Quizá fuese Mr. Prior un médico que tuviera allí huéspedes de pago, por no decir pacientes, o chiflados, como pensó Desmond, pero Prior había dicho mi ayudante.
—¿Sabe? —dijo Desmond a Prior—. Lo tomé a usted por un clérigo. La Rectoría, todo y eso. Pensé que Wildon, mi amigo Wildon, vivía con un tío que era clérigo.
—Oh, no —dijo Prior—, sólo tengo alquilada La Rectoría. El rector opina que es un lugar muy húmedo, y la iglesia está abandonada. No pueden hacer frente a los gastos de su restauración. Sirva un vino al señor Desmond, López.

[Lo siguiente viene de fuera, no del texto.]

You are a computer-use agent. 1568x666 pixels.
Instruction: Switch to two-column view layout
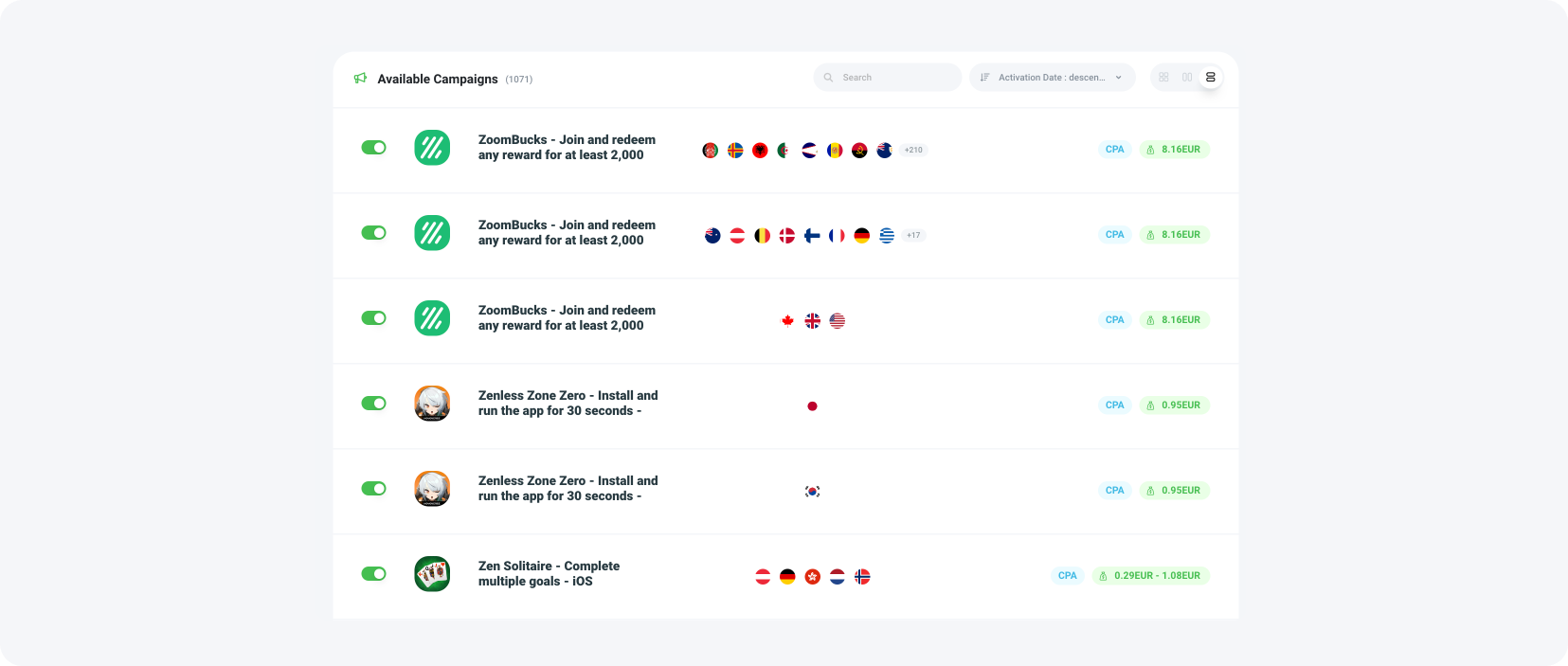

El hombre bajito y moreno de rostro abrupto le llenó una copa.
—Este lugar es magnífico para realizar mis experimentos —siguió diciendo Prior—. Digamos que sé un poco de química, señor Desmond, materia en la que me asiste Verney.

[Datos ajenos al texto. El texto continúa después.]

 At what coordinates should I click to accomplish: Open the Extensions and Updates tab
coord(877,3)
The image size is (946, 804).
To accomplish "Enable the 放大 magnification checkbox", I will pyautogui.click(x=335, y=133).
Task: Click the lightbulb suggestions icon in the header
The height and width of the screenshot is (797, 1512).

Verney susurró algo parecido a: es un orgullo para mí, hundiéndose de nuevo en su silencio.
—Todos tenemos nuestro hobby —continuó Prior—, y el mío es la química. Felizmente, dispongo de una buena renta que me permite ocuparme de ello. Wildon, mi sobrino, ya sabe, se ríe de mí y llama a la química la ciencia de los malos olores, pero le aseguro que es algo que lo absorbe a uno por completo. Sí, es un hobby muy absorbente.
Una vez hubieron cenado, Verney salió del salón comedor, mientras Desmond y su anfitrión estiraban los pies para ponerlos cuanto más cerca pudieran del fuego del hogar, eso que Prior llamó: la reconfortante caricia del fuego, pues la noche comenzaba a ser fría.

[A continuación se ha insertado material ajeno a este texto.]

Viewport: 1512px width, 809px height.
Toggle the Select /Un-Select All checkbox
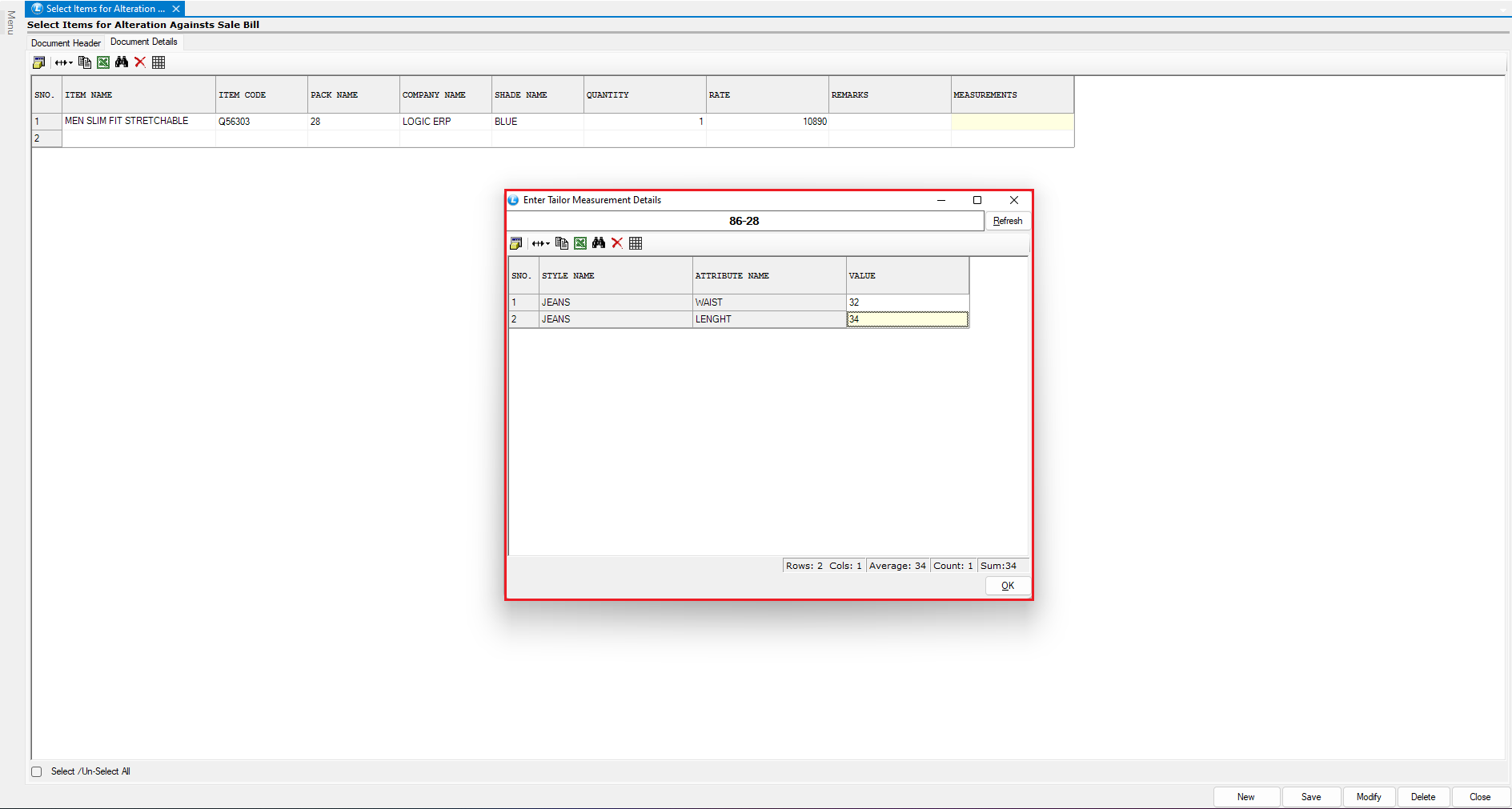pyautogui.click(x=37, y=771)
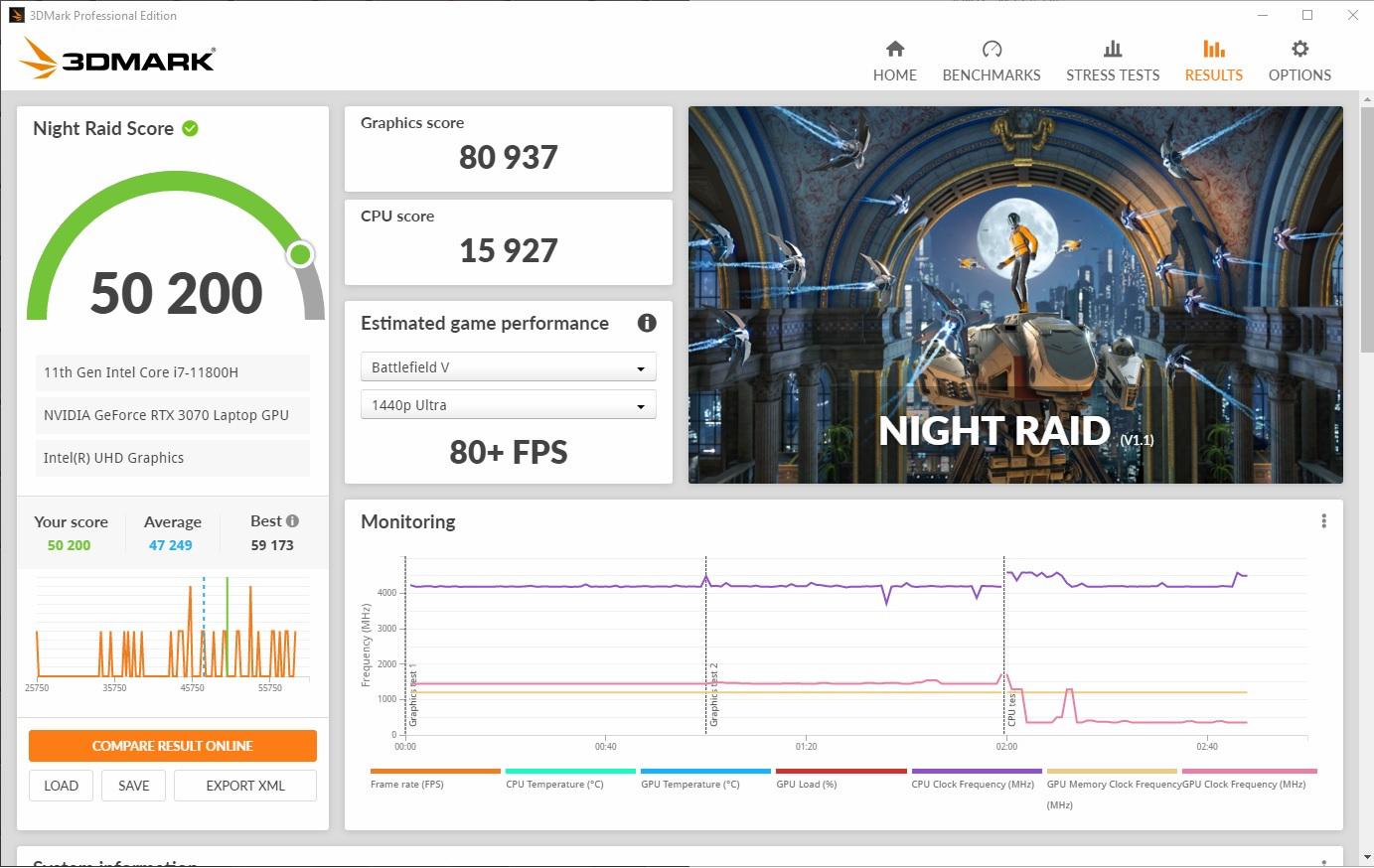Open Monitoring panel three-dot menu
Screen dimensions: 1374x868
[x=1323, y=521]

—Y ahora —dijo Desmond—, ¿querría contarme la historia de ese fantasma?
El otro echó un vistazo alrededor del salón.
—La verdad es que no puede decirse que sea una historia de fantasmas, ni siquiera la historia de un fantasma; ocurre que, bueno, a mí nunca me ha pasado, pero sí a Verney, pobre muchacho. Y eso le ha destrozado los nervios, no ha vuelto a ser el mismo.
Desmond notó que algo temblaba dentro de sí.
—La habitación embrujada... ¿es la mía? —preguntó al fin.
—No se puede hablar de una habitación ni de una dependencia de la casa en concreto —dijo el otro, hablando muy despacio—. Ni se puede hablar de que se le haya aparecido a alguien en concreto.
—¿Eso quiere decir que lo podría ver cualquiera?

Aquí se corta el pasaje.